Welcome to Mooseport
2004, PG-13, 110 min. Directed by Donald Petrie. Starring Gene Hackman, Ray Romano, Marcia Gay Harden, Maura Tierney, Christine Baranski, Fred Savage, Rip Torn.
REVIEWED By Marjorie Baumgarten, Fri., Feb. 20, 2004
I’d like to go on record here: Not everyone loves Raymond. In recent years, his TV persona has gradually drifted from lovable schnook to vituperative hubby. And in this, Ray Romano’s big-screen debut (apart from voicing a character in the animated Ice Age), the comic actor is not likely to win new friends. The movie is a high-concept premise that goes absolutely nowhere: It’s all concept and no execution. Despite the presence of screen greats Gene Hackman and Marcia Gay Harden lending the proceedings some occasional sparks of subtlety, Welcome to Mooseport plays like a sitcom in search of a laugh track.
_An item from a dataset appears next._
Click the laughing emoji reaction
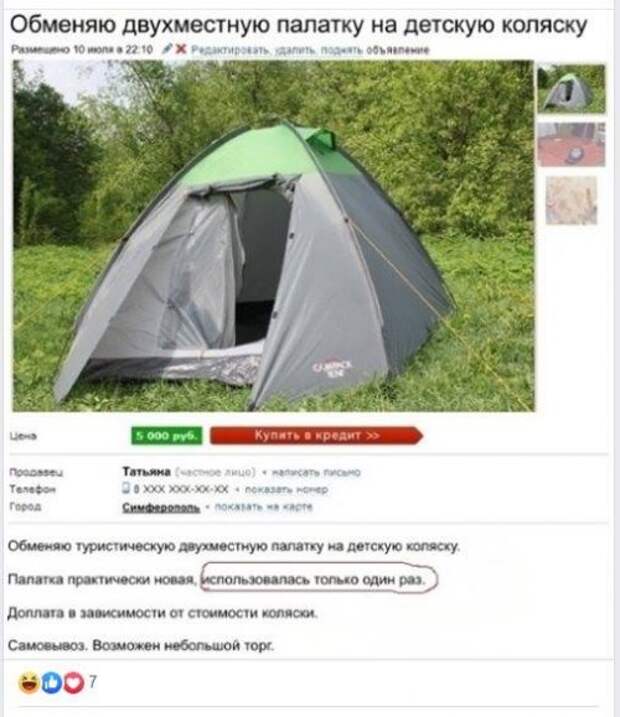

Jokes fall with thuds that seem as though they’re waiting a few beats too long for laughs that never come. The premise has the former U.S. President Monroe Cole (Hackman), who is the first president to become divorced while in office, moving to his summer home in Mooseport, Maine, after his tenure in office. The town elders beseech him to become the town’s mayor, and through a set of embarrassing coincidences, the town plumber, "Handy" Harrison, turns out to be also running for the position. Although the setup is good for a comic skewering of the political process, the movie instead diverts the essential conflict to a dispute over a woman. Although they have been dating for six years, Sally (Tierney) has become tired of waiting for Handy to pop the question, so when the prez invites her out to dinner she happily accepts the attention. One aches to know what a director like Preston Sturges or Howard Hawks might have made from this small-town brouhaha. Welcome to Mooseport is in desperate need of some of that style of screwball levity, that lighter-than-air antic comedy which might have made something joyous from this simple premise. As is, Welcome to Mooseport is clunkily earthbound as its characters and the situations plod forward while never getting anywhere. A handful of stereotypical small-town kooks also parades through the background, and nobody ever explains how Maine man Handy acquired his distinctively New York accent. Mooseport’s Chamber of Commerce had best go back to the drawing board.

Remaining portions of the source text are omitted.